Pièce
unique dans l'histoire l'antiquité romaine, les Res Gestae
est un document irremplaçable sur le règne d'Auguste (30 av.
J.C.-14 av J.C.) tant par le contenu historico-politique du texte que
par son objectif et les informations précieuses dont il est
renfermé. L'édition trilingue de cette "œuvre" parut aux
belles lettres, en latin en grec et en français, nous offre une
introduction et un apparat critique érudite et claire sur les
différentes versions du texte, des différents débats
historiographiques, qui sont le fruit des recherches de John Scheid
et dont je m'appuie en grande partie pour cette présentation.
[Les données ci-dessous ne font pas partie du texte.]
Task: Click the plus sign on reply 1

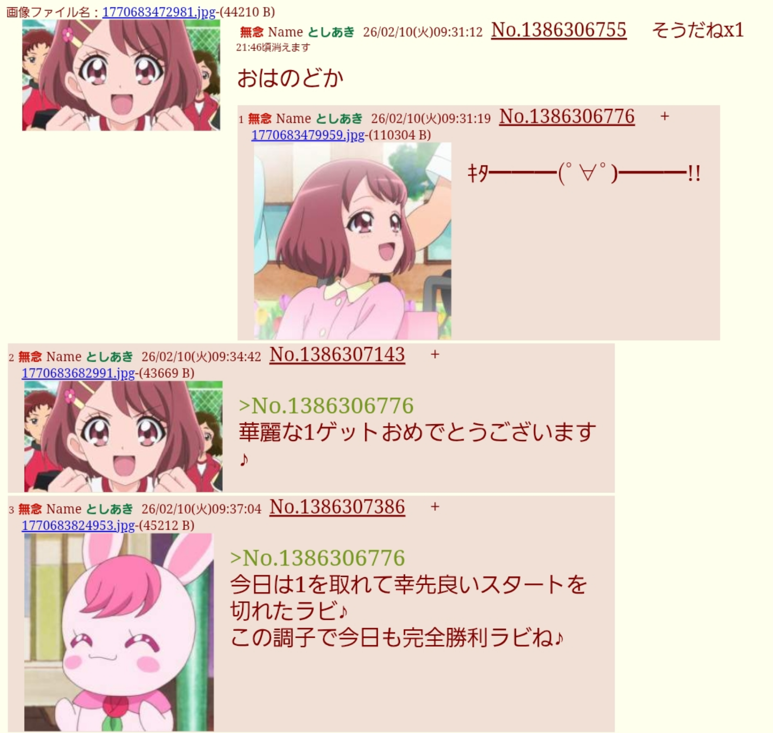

Le 3
avril 19 a.p. J.C. Auguste dépose selon Suétone quatre documents
auprès des Véstales. Deux codices composants sont testament
privé et trois uolumina scellés. Les Res Gestae
concernent le deuxième uoluminen, qui est lu par Drusus,
le fils de Tibère, et narrant de manière autobiographique les
gestes et faits accomplit durant le principat par Auguste en faveur
du Peuple romain. On pense dans une relative mesure que la
composition et l'exécution des Res Gestae aurait pu être
entrepris d'une traite à la fin de la vie d'Auguste bien qu'aucune
preuve indéniable en faveur de cette thèse n'est pu être révélée
jusqu'à ce jour. Selon certains, Auguste aurait sûrement dicté ses
Res Gestae à ses secrétaires qui se sont occupées de la
mise en forme finale du texte. GL. Bowersock a suggéré une autre
possibilité de composition celle où les secrétaires de l'empereur
lui auraient soumis le plan d'un texte auquel Auguste, Tibère ou
Livie l'épouse d'Auguste, leur avait auparavant résumé ce qui
devait y figurer. Auguste s'occupant alors de relire ou rectifier
certaines choses, ajoutant donc sa touche personnelle. Ce texte par
ailleurs, composé sans toute vraisemblance entre 9 et 13 a.p. J.C.,
est un texte dont la matière et sa fonction principale ont aussi
posés problème aux chercheurs. Mommsen (1887) avait conclut qu'il
s'agissait d'un compte rendu justificatif de ses actes politiques. J.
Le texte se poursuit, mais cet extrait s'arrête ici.